VR-VFL: Joint Rate and Client Selection for Vehicular Federated Learning Under Imperfect CSI

TL;DR

This paper introduces VR-VFL, a novel vehicular federated learning method that adaptively manages client selection and transmission rates under imperfect wireless conditions, significantly improving convergence speed.

Contribution

It presents a bi-objective optimization framework for dynamic rate and client selection, addressing mobility and wireless challenges in vehicular federated learning.

Findings

Achieves approximately 40% faster convergence than existing methods.

Effectively balances learning convergence and round completion time.

Handles imperfect channel state information in vehicular networks.

Abstract

Federated learning in vehicular edge networks faces major challenges in efficient resource allocation, largely due to high vehicle mobility and the presence of imperfect channel state information.
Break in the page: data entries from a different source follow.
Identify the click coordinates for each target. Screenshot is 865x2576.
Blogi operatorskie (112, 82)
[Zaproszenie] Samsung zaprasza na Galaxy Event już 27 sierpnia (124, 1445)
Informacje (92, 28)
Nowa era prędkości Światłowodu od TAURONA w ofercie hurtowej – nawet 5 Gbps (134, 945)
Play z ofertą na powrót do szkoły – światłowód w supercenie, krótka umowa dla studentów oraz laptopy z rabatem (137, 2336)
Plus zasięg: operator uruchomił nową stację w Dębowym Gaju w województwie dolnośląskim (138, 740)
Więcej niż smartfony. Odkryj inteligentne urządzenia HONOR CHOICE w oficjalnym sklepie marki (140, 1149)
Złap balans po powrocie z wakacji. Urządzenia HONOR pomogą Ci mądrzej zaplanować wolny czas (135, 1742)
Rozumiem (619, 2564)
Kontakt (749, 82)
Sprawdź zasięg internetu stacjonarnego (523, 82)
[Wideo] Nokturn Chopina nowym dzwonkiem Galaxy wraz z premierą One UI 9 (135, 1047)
Many existing methods oversimplify these realities, often assuming fixed communication rounds or ideal channel conditions, which limits their effectiveness in real-world scenarios. To address this, we propose variable rate vehicular federated learning (VR-VFL), a novel federated learning method designed specifically for vehicular networks under imperfect channel state information. VR-VFL combines dynamic client selection with adaptive transmission rate selection, while also allowing round times to flex in response to changing wireless conditions. At its core, VR-VFL is built on a bi-objective optimization framework that strikes a balance between improving learning convergence and minimizing the time required to complete each round. By accounting for both the challenges of mobility and realistic wireless constraints, VR-VFL offers a more practical and efficient approach to federated learning in vehicular edge networks. Simulation results show that the proposed VR-VFL scheme achieves convergence approximately 40% faster than other methods in the literature.